To achieve the first stage, support, your organization needs to have a mastery of the basics to deliver solutions in a cost-effective and consistent manner. The following are five critical practices I believe every eLearning team needs to master:

Practice 1:  eLearning Project Definition

This is where the design team, project sponsor and subject matter experts agree on audience profile, business outcomes, learning objectives, supporting content and potential barriers to success. When done well, the results guide the rest of the process by defining scope and informing the design and tone of the learning experience that will achieve the desired results. At a minimum, eLearning Project definition should include:

  • What business outcomes you hope to achieve.
  • A clear picture of your audience, including: role, location, access to technology, previous exposure to content and anticipated response to the training.
  • Behavior or actions that will come as a result of the training.
  • Context in which outcomes will manifest themselves.
  • Potential barriers to achieving the desired outcome including knowledge gaps, cultural norms and policy.
  • Other actions, initiatives, training, etc. that may have an impact on your efforts.

Practice 2:  Instructional Strategy

In the project definition, you’ve answered key questions about outcomes, barriers and context. These are critical inputs into your design approach or instructional strategy. The instructional strategy defines the learner’s journey and how content is structured and prioritized. There are a lot of great instructional design models that you can adopt and adapt. These include models by thought leaders like Thiagi’s (Four Doors), Schank (Goal-Based Scenarios) and Gagne (Nine Events). Check out this discussion on LinkedIn for more great theorist and their ideas on design. There are also some great marketing models for communication-awareness needs. Two worth looking at are AIDA and 6+1 Model, I suggest you identify a handful of models that align with your most common needs and then get feedback from learners and measure results to decide what works best within your organization and what needs to be changed.

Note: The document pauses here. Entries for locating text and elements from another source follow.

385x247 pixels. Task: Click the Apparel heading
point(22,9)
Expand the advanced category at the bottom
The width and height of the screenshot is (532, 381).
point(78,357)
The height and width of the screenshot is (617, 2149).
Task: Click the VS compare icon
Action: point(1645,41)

Practice 3:  Content Acquisition

Once a project is defined and you’ve selected an instructional strategy, you’ll need sound processes for gathering content. You’ll likely find that the PowerPoint the SME handed off at the project kick-off now has significant gaps and you need additional details. You’ll likely need to be comfortable with a number of content acquisitions processes ranging from written surveys to one-to-one interviews to in-depth field work and primary research. Agreeing on the best approach for each project and setting clear expectation for time investment – both in the collection process and the effort to synthesize the responses - is the key.

Practice 4:  Visual Design

The term art direction is more commonly connected with film and advertising, but your eLearning has a lot to gain by paying more attention to the visual design. Learning in corporate organizations is far more than just sharing content and acquiring a set of skills or specific knowledge, it is also about consolidating attitudes and behaviors and visual design plays an important role. Thumb through a magazine looking at the advertising or visit a number of websites… what is your first impression? Did you start to form opinions before reading a word? I bet you did. That’s the power of visual design. In eLearning courses the use of color, typography, background images, graphical treatment and composition of screens all impact our learning experience.

Practice 5: Interactive Design

Interactive design is what happens on a screen - how learners interact with the content, graphics and media elements. As anyone who has ever written or reviewed and eLearning script knows, this sounds much easier than it is in practice. The goal is to create a series of memorable “moments” that occur through a series of frames that a user clicks through, but we need to accomplish this on tight budgets and short timelines.

You may want to consider moving to a template-based approach. By using templates 50-80% of the time, you can reduce development time and improve the user experience. Templates are baseline screens that include technical functionality but not the graphics and text that make them unique. Templates reduce development time by reusing the programmatic elements of the screen. They improve user experience by insuring consistency for screens that serve a similar purpose and act as cue to the learner.

Do you have other eLearning practices you deem critical to your organization's success?